Im vergangenen Sommer haben Sie Ihre Fußballkarriere nach Stationen unter anderem in Nürnberg und Stuttgart beendet. Ist es nicht ein befreiendes Gefühl, endlich so viele Nudeln essen zu können, wie man will?

Cacau (lacht) Es ist herrlich - ich esse rund um die Uhr, was ich will. Dummerweise merke ich jede Sünde auf der Waage. Du trainierst nicht mehr mit der Intensität wie früher und schnell sind ein paar Kilo mehr drauf. Aber es hält sich im Rahmen.

Was war das Erste, dass Sie nach Ihrem letzten Arbeitstag bei der Reserve des VfB Stuttgart gemacht haben?

Cacau Ich habe tief durchgeatmet. Man merkt es oft selbst nicht, aber als Profi lastet ein unfassbarer Druck auf einem. Eigentlich steht man immer unter Anspannung und muss funktionieren. Es bleibt wenig Zeit, um das normale Leben zu genießen. Ich bin dankbar dafür, was ich bisher erleben durfte. Nun beginnt ein neuer Lebensabschnitt. Jetzt muss ich mich noch einmal neu erfinden. Fußball fehlt schon. Damit muss ich mich abfinden.

Sie planen den Einstieg ins Fußball-Management. Wann sehen wir Sie beim Bayern München?

Cacau (lacht) Ganz genau, ich steige gleich ganz oben ein. Ich gucke mir derzeit vieles an, versuche zu lernen und mich so breit es geht aufzustellen. In den kommenden Monaten werde ich bei ein paar europäischen Top-Vereinen im Management hospitieren. Dazu studiere ich Sportmanagement. Spannende Zeit.

Ihr Landsmann Giovanne Elber ist nach Brasilien zurückgekehrt und dort Rinderzüchter geworden. Wäre das auch etwas für Sie?

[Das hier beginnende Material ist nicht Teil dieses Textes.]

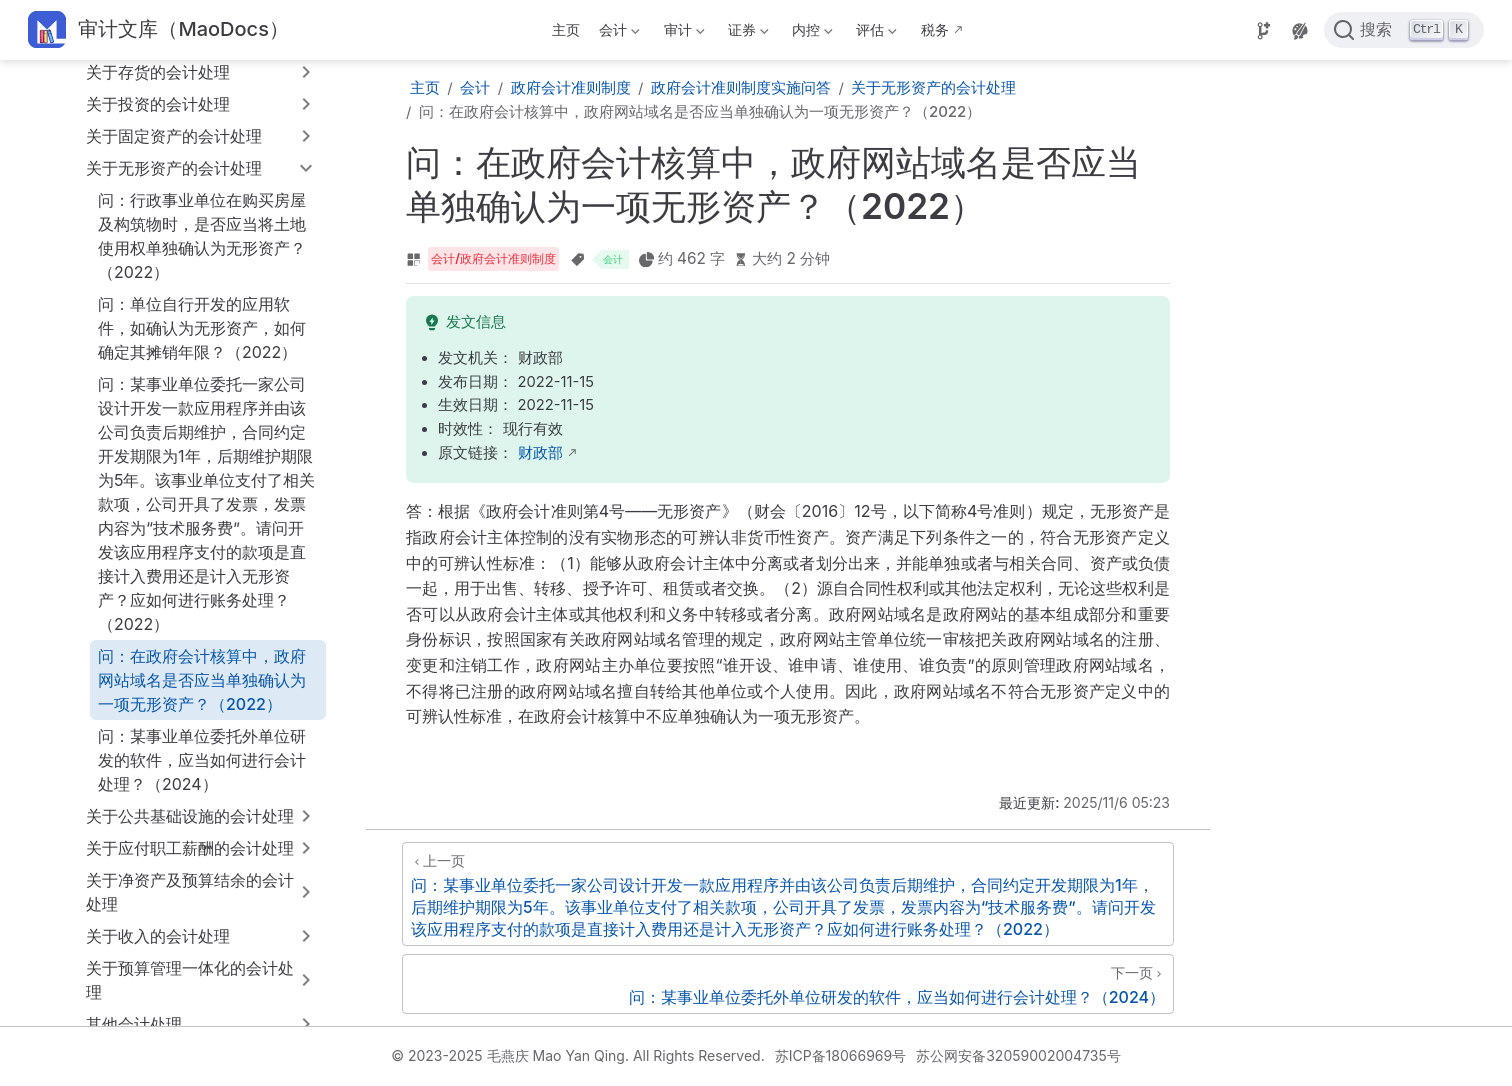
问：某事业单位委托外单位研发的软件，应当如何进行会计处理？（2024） (202, 760)
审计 (682, 33)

Cacau Ich mache mir über viele Dinge Gedanken. Giovanne hat mir oft von seiner neuen Aufgabe vorgeschwärmt. Es hörte sich alles sehr interessant an. Wer weiß, was noch alles passiert. Aktuell setze ich andere Prioritäten. Wir haben drei Kinder, die im Schwabenland zur Schule gehen. Deshalb planen wir, in Deutschland zu bleiben.